An der Brücke nahm Hallberger Abschied.

»Also Michl, guat Nacht! Und nix für unguat weg'n der Jammerei!... Paß auf, no was. Gel? Wenn dir oana so was vorred't, wia 's er g'macht hätt' statt meiner, glaab's eahm net. Mit 'n Schlag'n is nix g'richt'... Ma schlagt nix raus aus an Kind, wann's amal tiaf sitzt... Guat Nacht!«

Michel ging langsam und nachdenklich heim.

Es gab Stunden, in denen er dachte, daß alles sich besser und schöner gestaltet hätte, wenn er nicht in die Welt hinausgegangen wäre.

Aber da konnte nun einer auch daheim die Rechnung so bitter abschließen: dreiviertel Leben vorbei, und war für nichts.

Der Hallberger ging mißmutig weiter.

Die Aussprache hatte ihn doch nicht erleichtert.

»Für was eigentli?« sagte er vor sich hin. »Dös Red'n hat aa koan Wert; nix hat an Wert. Is all's a Schmarr'n...« Und grimmig wiederholte er lauter: »All's a Schmarr'n!«

Da fiel ihn mit wütendem Bellen ein kleiner Hund an. Er kannte das giftige Gekläff.
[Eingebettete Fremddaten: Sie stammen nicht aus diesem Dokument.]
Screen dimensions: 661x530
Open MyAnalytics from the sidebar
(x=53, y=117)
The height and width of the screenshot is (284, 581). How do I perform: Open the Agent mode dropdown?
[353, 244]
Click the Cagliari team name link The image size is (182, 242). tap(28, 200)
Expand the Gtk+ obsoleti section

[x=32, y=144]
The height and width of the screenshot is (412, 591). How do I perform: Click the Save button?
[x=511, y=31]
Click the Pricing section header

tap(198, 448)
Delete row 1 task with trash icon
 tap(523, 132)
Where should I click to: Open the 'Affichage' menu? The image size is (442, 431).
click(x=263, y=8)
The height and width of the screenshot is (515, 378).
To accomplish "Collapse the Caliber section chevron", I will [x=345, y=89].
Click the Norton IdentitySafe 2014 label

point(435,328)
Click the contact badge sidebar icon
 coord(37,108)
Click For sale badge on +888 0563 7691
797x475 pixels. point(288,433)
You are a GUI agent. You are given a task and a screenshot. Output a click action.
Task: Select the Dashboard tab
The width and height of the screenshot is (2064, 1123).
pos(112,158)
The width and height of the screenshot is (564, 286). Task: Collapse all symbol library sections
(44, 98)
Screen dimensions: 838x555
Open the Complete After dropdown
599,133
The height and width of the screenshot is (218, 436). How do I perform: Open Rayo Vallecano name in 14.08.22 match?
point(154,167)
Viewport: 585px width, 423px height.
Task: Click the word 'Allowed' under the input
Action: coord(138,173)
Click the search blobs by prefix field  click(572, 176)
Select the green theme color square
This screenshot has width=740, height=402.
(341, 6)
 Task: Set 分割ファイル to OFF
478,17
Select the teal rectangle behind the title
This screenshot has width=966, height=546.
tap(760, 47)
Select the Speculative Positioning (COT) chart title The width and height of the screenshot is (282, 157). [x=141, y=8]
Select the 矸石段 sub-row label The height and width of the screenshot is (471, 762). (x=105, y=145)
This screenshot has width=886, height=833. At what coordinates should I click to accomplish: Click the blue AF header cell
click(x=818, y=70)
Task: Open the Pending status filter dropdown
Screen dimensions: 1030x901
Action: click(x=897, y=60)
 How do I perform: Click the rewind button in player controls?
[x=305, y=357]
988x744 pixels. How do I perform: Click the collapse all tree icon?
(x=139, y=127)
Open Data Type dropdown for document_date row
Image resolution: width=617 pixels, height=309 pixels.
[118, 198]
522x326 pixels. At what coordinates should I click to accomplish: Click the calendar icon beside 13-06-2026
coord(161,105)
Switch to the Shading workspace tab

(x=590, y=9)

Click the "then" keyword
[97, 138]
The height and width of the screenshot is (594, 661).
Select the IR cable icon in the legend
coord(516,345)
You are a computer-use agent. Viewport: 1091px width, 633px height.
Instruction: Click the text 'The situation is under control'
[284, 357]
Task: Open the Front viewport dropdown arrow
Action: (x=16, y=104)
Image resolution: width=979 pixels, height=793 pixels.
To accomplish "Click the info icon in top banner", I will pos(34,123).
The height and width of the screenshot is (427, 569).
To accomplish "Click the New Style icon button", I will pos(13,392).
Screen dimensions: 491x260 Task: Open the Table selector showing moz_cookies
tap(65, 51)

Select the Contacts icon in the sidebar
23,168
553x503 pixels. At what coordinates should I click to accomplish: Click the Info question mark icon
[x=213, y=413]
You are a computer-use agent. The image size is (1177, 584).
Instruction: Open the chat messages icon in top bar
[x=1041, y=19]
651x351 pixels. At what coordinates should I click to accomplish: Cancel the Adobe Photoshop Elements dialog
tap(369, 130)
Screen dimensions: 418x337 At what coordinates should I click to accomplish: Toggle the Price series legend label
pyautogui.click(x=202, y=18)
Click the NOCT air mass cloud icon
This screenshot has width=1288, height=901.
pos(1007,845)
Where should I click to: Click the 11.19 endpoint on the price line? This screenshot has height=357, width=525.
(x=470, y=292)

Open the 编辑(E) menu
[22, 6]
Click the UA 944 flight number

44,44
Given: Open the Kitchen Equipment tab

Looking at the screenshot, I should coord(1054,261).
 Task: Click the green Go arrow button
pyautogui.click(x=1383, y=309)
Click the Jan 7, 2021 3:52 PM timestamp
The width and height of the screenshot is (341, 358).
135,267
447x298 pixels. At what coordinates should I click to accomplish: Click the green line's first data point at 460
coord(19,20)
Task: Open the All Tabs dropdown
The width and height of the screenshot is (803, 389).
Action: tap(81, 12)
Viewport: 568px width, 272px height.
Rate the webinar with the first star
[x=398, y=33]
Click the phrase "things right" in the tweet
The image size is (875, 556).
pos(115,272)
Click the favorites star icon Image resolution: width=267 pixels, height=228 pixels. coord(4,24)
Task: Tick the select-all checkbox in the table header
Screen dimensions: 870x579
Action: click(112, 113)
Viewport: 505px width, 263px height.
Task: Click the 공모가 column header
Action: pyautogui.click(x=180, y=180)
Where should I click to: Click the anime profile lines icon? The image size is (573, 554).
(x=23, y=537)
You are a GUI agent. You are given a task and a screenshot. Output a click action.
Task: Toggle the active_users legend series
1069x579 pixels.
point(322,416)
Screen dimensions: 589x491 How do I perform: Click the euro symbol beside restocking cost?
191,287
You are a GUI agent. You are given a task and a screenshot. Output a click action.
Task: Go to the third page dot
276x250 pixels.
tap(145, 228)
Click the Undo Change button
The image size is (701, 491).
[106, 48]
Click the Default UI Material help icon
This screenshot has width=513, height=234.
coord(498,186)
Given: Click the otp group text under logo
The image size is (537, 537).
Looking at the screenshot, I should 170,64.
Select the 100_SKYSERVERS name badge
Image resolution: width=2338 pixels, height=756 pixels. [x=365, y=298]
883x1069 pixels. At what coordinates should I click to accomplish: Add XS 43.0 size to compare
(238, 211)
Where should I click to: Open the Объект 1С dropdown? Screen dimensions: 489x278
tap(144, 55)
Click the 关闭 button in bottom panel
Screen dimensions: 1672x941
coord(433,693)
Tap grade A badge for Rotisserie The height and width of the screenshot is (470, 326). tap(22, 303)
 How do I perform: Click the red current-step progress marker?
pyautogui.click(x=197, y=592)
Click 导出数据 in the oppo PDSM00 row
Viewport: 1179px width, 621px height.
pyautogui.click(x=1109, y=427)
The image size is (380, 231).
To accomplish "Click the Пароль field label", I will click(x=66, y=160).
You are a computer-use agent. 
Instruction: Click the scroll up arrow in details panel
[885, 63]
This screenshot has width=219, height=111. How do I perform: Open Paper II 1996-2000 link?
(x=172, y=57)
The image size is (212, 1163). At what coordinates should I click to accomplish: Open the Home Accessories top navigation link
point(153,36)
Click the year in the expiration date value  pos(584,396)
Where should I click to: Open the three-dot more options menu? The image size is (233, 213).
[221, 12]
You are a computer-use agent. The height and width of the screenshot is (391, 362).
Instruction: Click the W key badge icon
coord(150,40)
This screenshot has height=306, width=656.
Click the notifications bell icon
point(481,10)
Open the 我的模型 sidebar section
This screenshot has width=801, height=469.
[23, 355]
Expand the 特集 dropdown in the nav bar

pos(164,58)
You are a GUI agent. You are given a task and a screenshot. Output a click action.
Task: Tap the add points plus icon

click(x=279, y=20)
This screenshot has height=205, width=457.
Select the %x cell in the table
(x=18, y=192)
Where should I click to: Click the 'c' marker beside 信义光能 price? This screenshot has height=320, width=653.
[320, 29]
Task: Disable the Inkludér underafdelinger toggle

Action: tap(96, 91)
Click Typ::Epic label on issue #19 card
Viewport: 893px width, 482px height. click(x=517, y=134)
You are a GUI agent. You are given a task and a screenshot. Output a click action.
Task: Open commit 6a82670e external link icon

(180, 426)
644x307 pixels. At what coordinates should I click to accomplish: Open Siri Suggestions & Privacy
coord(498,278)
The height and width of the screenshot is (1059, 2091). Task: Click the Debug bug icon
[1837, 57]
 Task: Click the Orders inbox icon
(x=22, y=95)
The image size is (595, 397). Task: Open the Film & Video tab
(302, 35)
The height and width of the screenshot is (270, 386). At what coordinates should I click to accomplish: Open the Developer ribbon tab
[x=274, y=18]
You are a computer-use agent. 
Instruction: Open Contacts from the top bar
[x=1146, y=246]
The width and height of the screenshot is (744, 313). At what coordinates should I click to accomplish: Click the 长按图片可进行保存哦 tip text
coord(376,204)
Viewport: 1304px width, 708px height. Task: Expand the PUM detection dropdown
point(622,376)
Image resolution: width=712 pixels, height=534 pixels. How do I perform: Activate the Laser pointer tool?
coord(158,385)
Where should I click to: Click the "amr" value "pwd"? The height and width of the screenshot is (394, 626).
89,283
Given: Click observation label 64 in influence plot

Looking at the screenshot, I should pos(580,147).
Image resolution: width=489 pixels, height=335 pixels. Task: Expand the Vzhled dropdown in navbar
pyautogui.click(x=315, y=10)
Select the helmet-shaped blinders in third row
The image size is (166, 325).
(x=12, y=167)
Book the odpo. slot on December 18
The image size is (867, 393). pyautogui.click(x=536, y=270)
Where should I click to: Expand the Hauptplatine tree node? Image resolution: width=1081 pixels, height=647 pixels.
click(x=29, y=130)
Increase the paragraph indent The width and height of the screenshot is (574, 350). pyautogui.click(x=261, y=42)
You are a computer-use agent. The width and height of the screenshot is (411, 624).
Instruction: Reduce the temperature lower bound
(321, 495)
Und er kannte auch die Stimme: »Fifi! Viens donc!«

»De? Um de Zeit und da herunt'n?«

Hastig schritt er darauf zu. »Heda!«

»Jessas! Der Vata...!«

Hallberger sah, wie ein Mann die Böschung hinuntersprang durchs Gesträuch, daß die Zweige krachten.

Dann war's still, und er stand vor seiner Tochter, dem Fräulein Mizzi Spera vom Chat noir.